HV Wooding lasers in on electrification opportunities after £500,000 investment

One of the UK’s leading manufacturers of specialist metal components has taken delivery of a new laser cutting machine which it hopes will help deliver up to £1m of new sales.

HV Wooding, which employs 90 staff at its manufacturing facility in Hythe, has invested more than £500,000 into the installation of the Trumpf TruLaser 3030 as it looks to take advantage of significant ‘electrification’ opportunities.

The company has doubled its laser capacity with this addition and the machine will immediately be used to produce thin gauge laminations and busbars for use in electric cars, lorries, buses and commercial vehicles, not to mention offering customers the ability to cut below 0.5mm thickness and to a better than 50 microns tolerance.

Installed last month, the Trumpf 3030 is an industry-leading machine, with 3kW laser power, simultaneous axis speeds 170M/min, axis acceleration of 14 m/s2 and a fast pallet change time of only 18.5 seconds.


The Trumpf TruLaser 3030 in action. Image courtesy of HV Wooding.

The Trumpf TruLaser 3030 in action. Image courtesy of HV Wooding.


“Our existing laser was working 24 hours per day, so we needed an additional option to help us satisfy current demand and to give us capacity to target new opportunities,” explained Paul Allen, Sales Director at HV Wooding.

“Customers are changing designs of rotors and stators to increase performance and this investment gives us the ideal solution to offer quick turnaround prototypes without the cost of wire cutting.”

He continued: “The maximum sheet thicknesses we can cut on the new machine is 20mm for mild steel, 15mm for stainless steel/aluminium and 6mm for copper and brass.

“This enhances our current equipment that allows us to cut up to 8mm copper and brass.
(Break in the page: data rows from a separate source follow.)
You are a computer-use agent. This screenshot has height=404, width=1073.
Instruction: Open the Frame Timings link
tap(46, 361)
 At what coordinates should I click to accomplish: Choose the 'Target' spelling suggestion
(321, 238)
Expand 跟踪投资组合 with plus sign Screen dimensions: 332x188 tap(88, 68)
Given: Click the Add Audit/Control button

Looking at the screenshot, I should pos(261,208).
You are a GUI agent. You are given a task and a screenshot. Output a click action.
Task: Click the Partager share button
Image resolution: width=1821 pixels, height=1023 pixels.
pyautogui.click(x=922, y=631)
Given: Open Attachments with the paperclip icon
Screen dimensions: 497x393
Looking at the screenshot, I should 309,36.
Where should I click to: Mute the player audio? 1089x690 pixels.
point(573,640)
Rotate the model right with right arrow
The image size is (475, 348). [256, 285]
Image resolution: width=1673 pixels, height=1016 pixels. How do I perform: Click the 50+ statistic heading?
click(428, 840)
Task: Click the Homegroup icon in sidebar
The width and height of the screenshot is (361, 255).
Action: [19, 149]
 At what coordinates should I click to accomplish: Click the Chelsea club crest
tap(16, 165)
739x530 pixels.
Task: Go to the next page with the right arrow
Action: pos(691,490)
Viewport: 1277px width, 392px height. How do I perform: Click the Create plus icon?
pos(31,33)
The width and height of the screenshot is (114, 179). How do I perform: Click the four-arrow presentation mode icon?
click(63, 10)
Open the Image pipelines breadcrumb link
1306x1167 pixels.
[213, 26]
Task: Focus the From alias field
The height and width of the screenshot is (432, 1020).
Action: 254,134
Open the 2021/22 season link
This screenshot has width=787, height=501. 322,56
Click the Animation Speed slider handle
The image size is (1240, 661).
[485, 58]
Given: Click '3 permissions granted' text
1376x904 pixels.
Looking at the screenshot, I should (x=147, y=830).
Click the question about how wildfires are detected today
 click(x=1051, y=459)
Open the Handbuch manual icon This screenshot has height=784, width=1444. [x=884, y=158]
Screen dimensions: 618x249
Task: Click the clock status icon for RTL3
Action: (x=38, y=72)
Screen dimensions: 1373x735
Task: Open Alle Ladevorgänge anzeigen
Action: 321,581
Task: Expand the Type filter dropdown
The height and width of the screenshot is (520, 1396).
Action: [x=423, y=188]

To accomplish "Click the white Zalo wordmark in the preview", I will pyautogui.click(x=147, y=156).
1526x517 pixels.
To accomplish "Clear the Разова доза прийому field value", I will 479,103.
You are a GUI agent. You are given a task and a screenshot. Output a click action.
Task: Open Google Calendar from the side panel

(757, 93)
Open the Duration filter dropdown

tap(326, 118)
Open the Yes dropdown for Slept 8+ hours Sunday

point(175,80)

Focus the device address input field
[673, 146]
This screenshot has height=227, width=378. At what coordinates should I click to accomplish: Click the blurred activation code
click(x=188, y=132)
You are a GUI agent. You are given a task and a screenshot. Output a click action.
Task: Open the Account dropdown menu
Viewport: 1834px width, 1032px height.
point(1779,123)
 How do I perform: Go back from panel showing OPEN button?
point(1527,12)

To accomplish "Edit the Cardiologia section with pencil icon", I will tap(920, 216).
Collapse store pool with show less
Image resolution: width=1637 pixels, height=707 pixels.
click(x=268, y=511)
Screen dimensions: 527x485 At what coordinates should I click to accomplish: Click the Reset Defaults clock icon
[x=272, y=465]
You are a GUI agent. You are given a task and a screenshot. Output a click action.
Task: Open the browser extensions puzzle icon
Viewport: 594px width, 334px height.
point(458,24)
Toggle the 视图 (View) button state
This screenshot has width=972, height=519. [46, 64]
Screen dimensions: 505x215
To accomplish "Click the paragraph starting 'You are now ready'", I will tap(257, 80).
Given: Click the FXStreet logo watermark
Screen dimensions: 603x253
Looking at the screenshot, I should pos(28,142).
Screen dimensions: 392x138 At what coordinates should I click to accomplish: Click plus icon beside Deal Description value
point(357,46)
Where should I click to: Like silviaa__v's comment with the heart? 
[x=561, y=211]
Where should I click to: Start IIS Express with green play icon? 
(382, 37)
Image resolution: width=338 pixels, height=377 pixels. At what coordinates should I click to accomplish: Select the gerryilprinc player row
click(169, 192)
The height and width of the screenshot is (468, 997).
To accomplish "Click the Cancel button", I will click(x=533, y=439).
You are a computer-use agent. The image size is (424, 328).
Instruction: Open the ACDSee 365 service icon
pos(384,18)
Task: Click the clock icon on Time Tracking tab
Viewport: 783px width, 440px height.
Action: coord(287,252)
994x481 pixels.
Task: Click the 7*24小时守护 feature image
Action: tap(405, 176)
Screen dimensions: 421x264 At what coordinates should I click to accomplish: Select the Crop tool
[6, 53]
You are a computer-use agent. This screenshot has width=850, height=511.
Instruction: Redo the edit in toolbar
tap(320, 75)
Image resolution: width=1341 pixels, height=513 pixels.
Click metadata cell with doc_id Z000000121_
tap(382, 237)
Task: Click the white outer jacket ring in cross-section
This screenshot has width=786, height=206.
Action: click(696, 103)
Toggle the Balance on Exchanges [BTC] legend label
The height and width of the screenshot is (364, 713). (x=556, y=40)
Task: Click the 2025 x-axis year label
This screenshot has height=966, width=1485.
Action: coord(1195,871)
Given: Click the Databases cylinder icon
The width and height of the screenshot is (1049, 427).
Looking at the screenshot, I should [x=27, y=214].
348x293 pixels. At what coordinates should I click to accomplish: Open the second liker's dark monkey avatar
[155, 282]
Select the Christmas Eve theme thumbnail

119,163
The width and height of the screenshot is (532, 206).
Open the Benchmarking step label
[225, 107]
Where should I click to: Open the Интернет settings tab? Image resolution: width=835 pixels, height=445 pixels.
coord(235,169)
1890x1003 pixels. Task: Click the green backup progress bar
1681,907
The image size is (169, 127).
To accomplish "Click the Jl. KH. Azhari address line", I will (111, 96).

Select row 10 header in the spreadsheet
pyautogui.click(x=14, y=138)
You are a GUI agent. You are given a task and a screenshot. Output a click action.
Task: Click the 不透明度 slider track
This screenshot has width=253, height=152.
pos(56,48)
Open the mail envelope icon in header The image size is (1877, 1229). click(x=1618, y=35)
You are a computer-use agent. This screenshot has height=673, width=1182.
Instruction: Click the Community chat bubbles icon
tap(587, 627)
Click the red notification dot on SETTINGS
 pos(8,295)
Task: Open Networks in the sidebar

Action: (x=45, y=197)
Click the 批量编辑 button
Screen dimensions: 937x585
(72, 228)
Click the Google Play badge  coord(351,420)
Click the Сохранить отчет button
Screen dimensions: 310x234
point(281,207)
Over £200,000 of orders have already been placed, with the potential to add another £800,000 between now and the end of 2022.”

HV Wooding has enjoyed a strong 10 months, with turnover up £600,000 since the UK emerged from lockdown.

The company, which also offers wire erosion and presswork services, has created 16 new jobs to help cope with the increase in demand and is hoping to tap into the increasing desire for local sourcing from clients in the automotive, aerospace and power generation sector.

It is also part of the Faraday Battery Challenge, working with the Nuclear Advanced Manufacturing Research Centre and the University of Sheffield to develop an improved insulation solution that will enhance the quality of the busbars it is producing.

Supported by Innovate UK, the project focuses on investigating and developing alternative coating methods that will improve the performance and integrity of the critical components, which carry high-current power between different parts of an electrical system.

We have and will continually invest in equipment to help us be the best in our field and, in addition to the new laser, we have also added a new Bruderer BSTA 25H press, a Trimos height gauge and the InspectVision inspection system,” added Paul.

“These investments, alongside our personal development plan for all staff, are key to our strategic plan of remaining world leaders in the subcontract manufacture of metal components.”